SELECTED EXCERPT:
+++

“The United States is a bit of an outlier. We’ve gotten richer over the past four decades, but we haven’t gotten any happier.”
Betsey Stevenson has made a name for herself in the world of economics as an expert on issues of “happiness.”
So how in the world did she end up at the U.S. Department of Labor, serving the Obama administration as that department’s Chief Economist?
It may seem an odd fit, but Stevenson, an Assistant Professor of Business and Public Policy, sees the progression as a natural one. As she explained, economists, like the U.S. government, are interested in the well-being and happiness of the public. In this new role, Stevenson will actually have the opportunity to influence that happiness.
As Chief Economist, Stevenson will inform policies on unemployment insurance, job creation, job training and readiness, the minimum wage and retirement security. And she’s taking on the role at an especially crucial and challenging time.
But the center of the storm is where Stevenson wants to be. At the end of October, she answered a few questions for Wharton Magazine.
The challenges the Department of Labor faces now are daunting. Why is this the time for this particular career move?
This is an historic time to be a policymaker working on employment issues. It’s an historically bad time for workers, with unemployment hovering near 10 percent, but this makes it the most important time I could ever work fashioning labor market policy. I truly hope that in my lifetime, this is the worst labor market the United States faces.
The policies that we implement in response to this—or that we don’t implement—will shape the labor market for several decades to come. Recessions don’t just come and go. They leave a lasting legacy. The response of the labor market will guide the research agenda of my generation of labor economists for several decades to come.
Your research has confirmed that life satisfaction in America itself has been stagnating for decades, despite increases to personal wealth, which is usually correlated to happiness. Why?
What we see in the research is that richer countries are happier countries. When we look across time we see that as countries like Japan or many in Europe have gotten richer, their citizens have gotten happier. But here, the United States is a bit of an outlier—we’ve gotten richer over the past four decades, but we haven’t gotten any happier. So we’re left wondering why we’re not getting happier.
I can offer some possible explanations. If you look over this period of time from the 1970s to today, you see Gross Domestic Product increasing. But most of these gains have gone to very few people. The income held by the top one percent has more than doubled and the income going to the top five percent has also increased. As a result, a third of all income in the United States goes to the top five percent.
So what we’ve seen are rising incomes for the rich, but not a lot of improvements in the middle. The improvements that have happened in the middle have been driven by women’s increasingly equal role in the labor market. The typical man in the United States hasn’t actually seen his real income rise. And some of the rise in household income has come from women working longer hours in the market instead of working those hours unpaid in the home. So it is worth asking just how much happier the typical family should have gotten from the income gains that have accrued in the United States over the past several decades. My research suggests that we should have gotten happier, but not by very much. If we can produce broader income gains, then it is likely that average happiness in the United States will rise.
You’ve spent a lot of time in your career researching marriage, divorce and families. So how does that work relate to what you’re doing now in the Department of Labor?
A lot of my research on families has been focused on understanding women’s changing roles in the labor force. Of course at the Department of Labor I’m thinking about everyone’s participation in the labor force—Secretary [Hilda] Solis’s goal of “good jobs for everyone.” But within this goal is an understanding that work/family balance is important for helping families have good, sustainable jobs.

+++

DATASET ENTRIES:

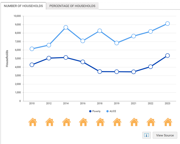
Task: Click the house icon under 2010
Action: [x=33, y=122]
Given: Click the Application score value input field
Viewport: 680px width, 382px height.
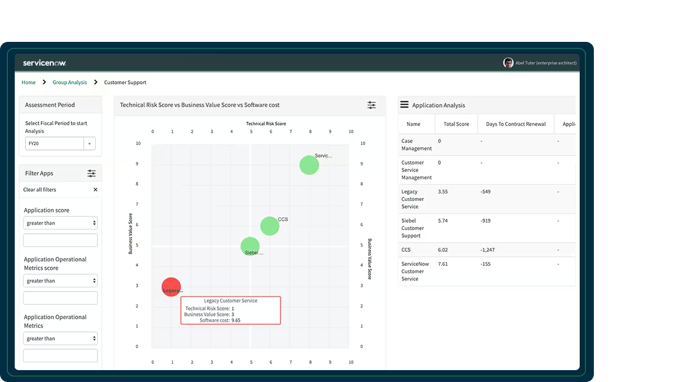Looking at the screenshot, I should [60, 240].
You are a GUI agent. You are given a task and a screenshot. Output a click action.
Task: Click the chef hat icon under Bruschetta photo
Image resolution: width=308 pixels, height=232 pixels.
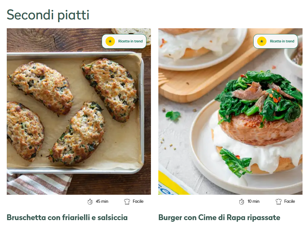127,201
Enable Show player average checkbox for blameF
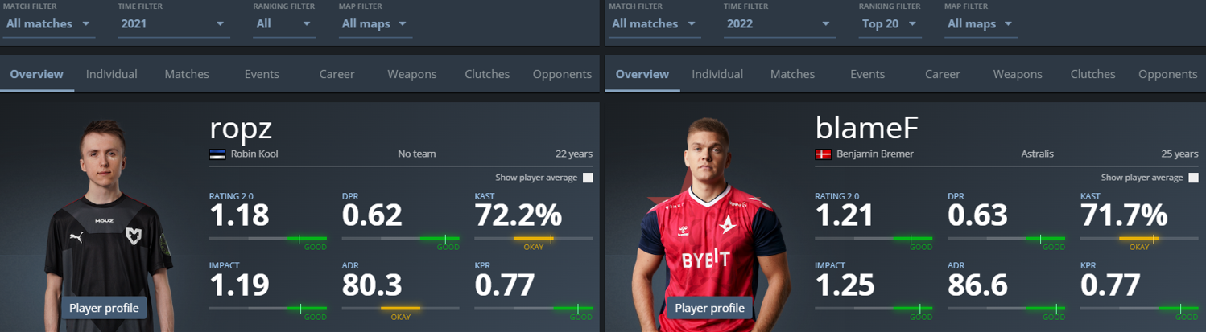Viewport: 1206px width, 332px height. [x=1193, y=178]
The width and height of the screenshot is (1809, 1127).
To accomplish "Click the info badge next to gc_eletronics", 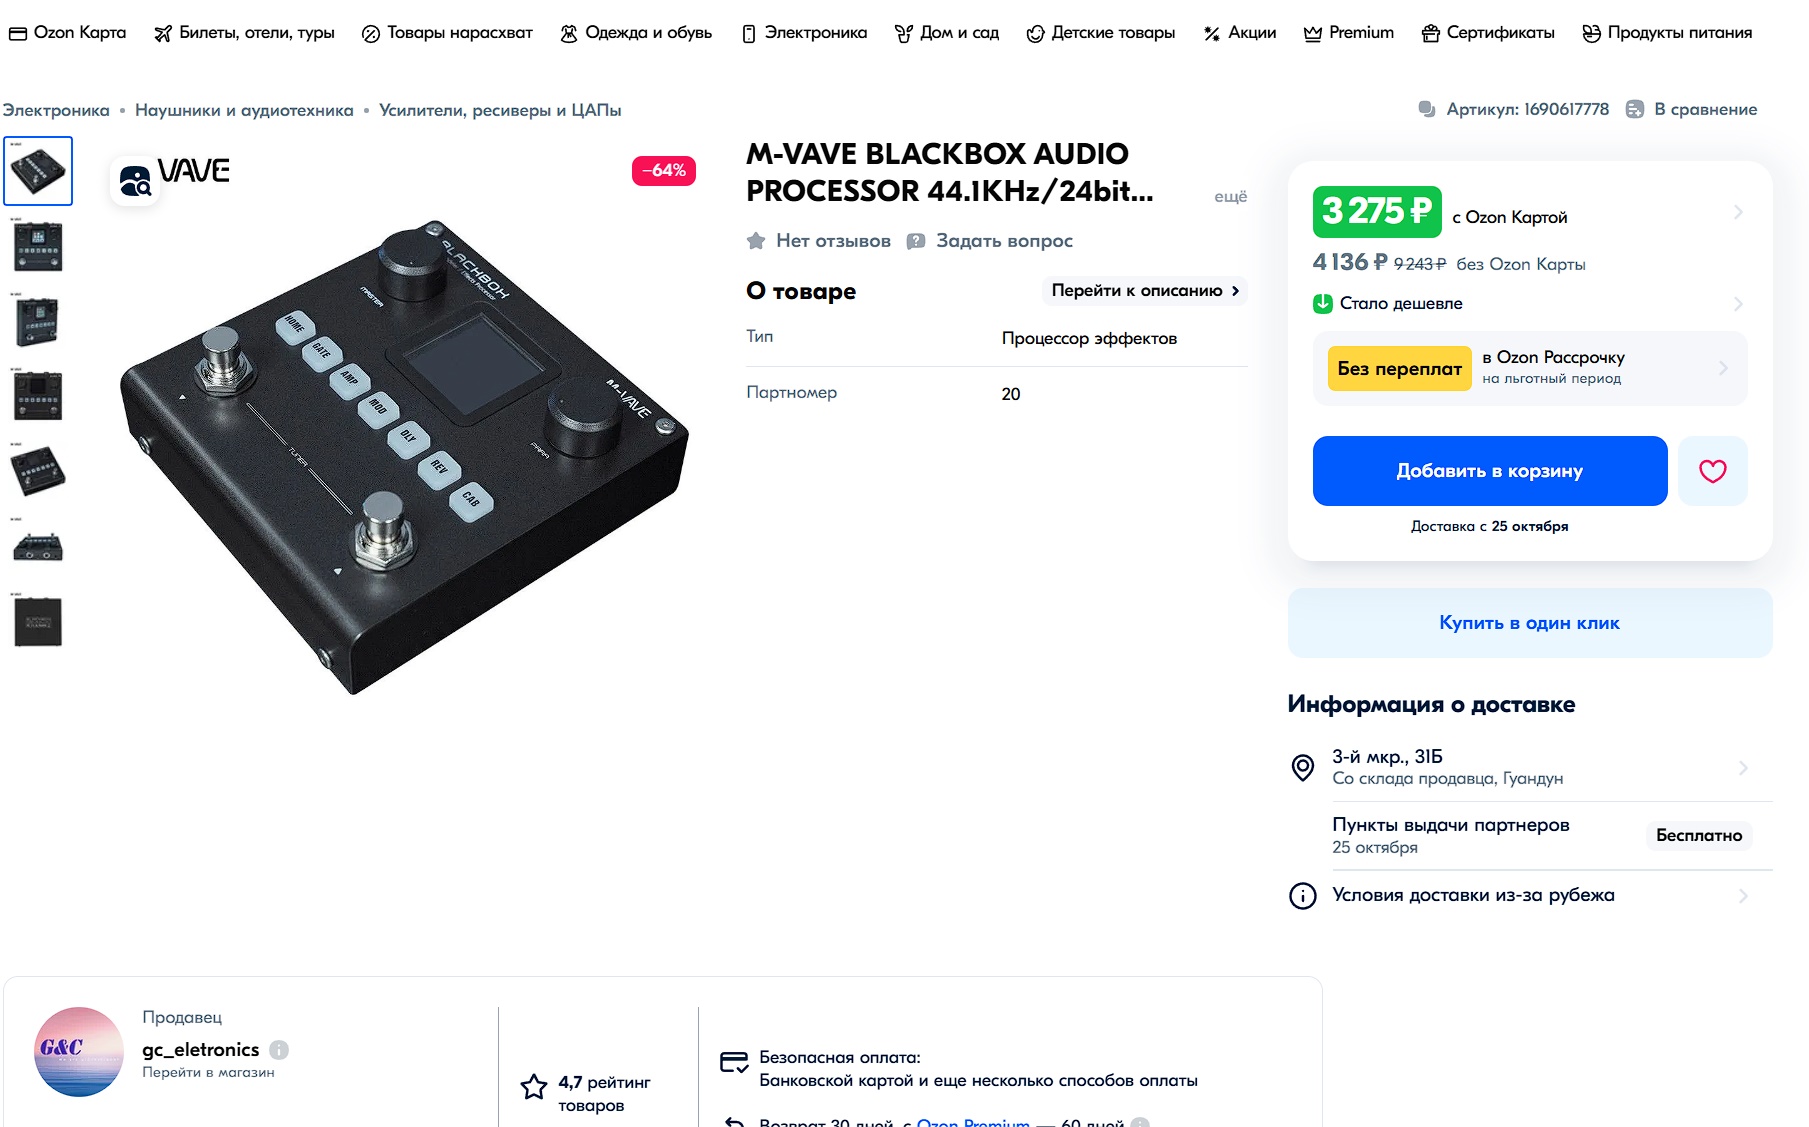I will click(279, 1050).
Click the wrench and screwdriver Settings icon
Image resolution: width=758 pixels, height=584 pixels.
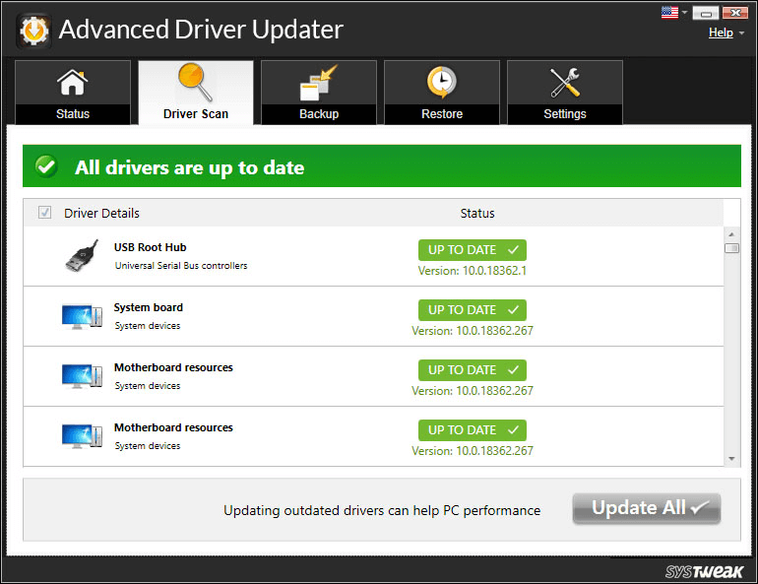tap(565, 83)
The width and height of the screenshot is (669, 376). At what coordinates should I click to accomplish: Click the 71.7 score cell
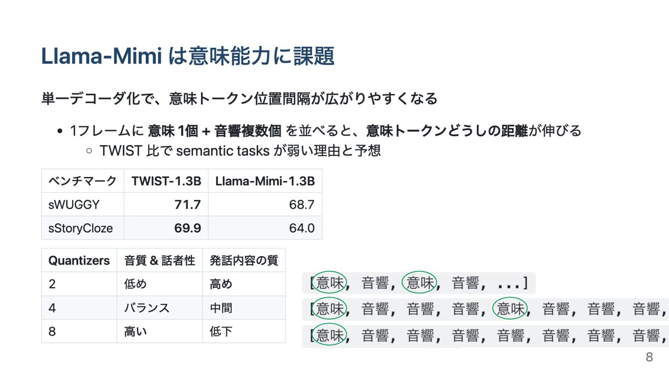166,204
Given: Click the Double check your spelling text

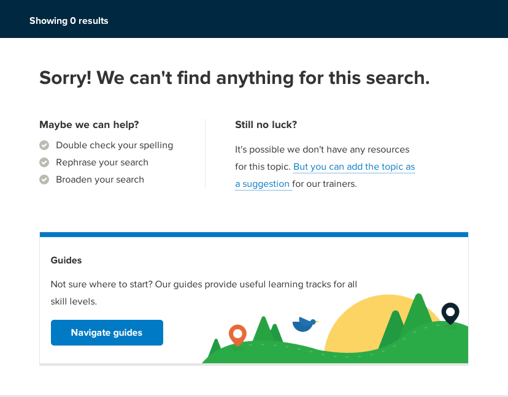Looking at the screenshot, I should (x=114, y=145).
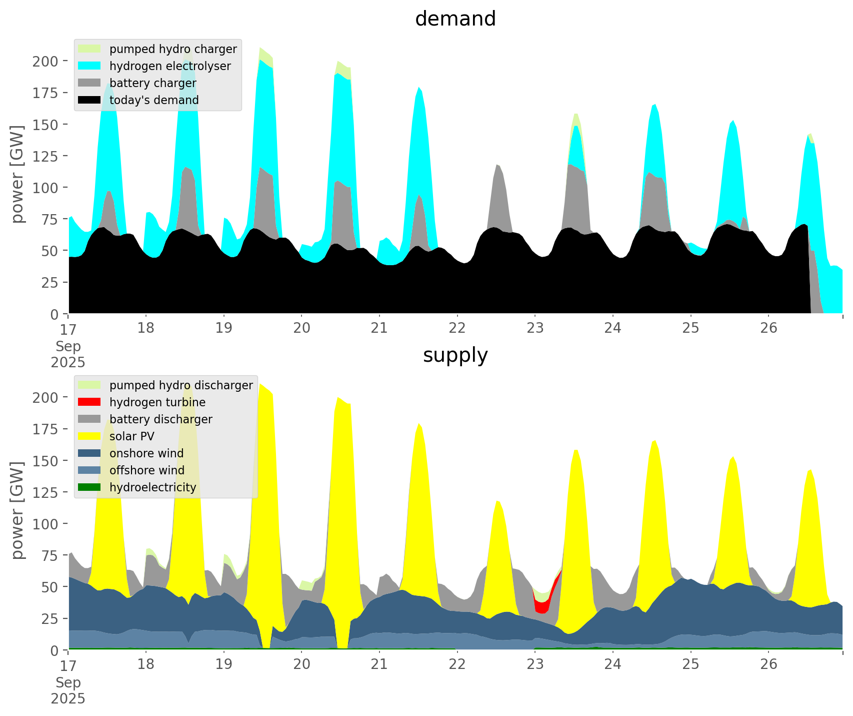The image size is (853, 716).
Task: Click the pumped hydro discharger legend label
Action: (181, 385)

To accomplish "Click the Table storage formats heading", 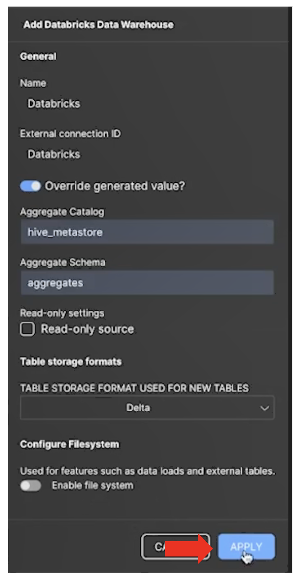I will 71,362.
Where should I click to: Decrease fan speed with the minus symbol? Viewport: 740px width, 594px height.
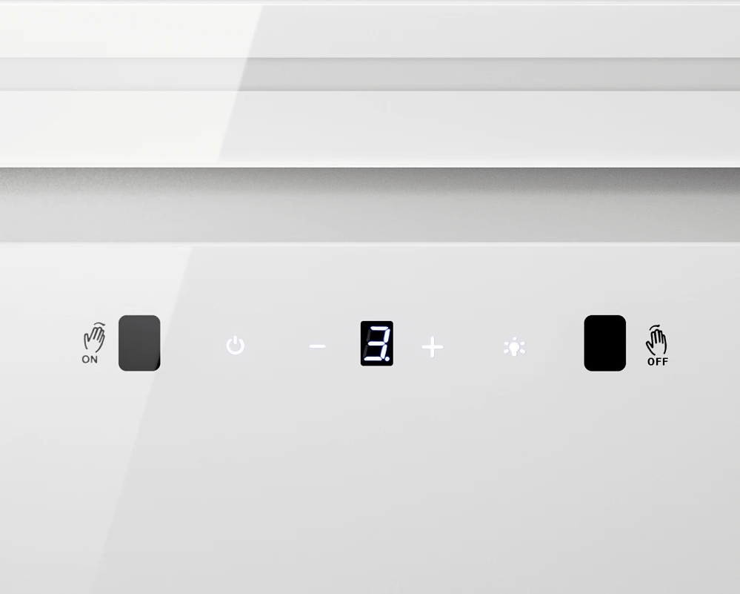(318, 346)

+++

TASK GOAL:
In the interview with Betsey Stevenson above, what share of all income in the United States goes to the top five percent?

EXERCISE ANSWER:
A third of all income.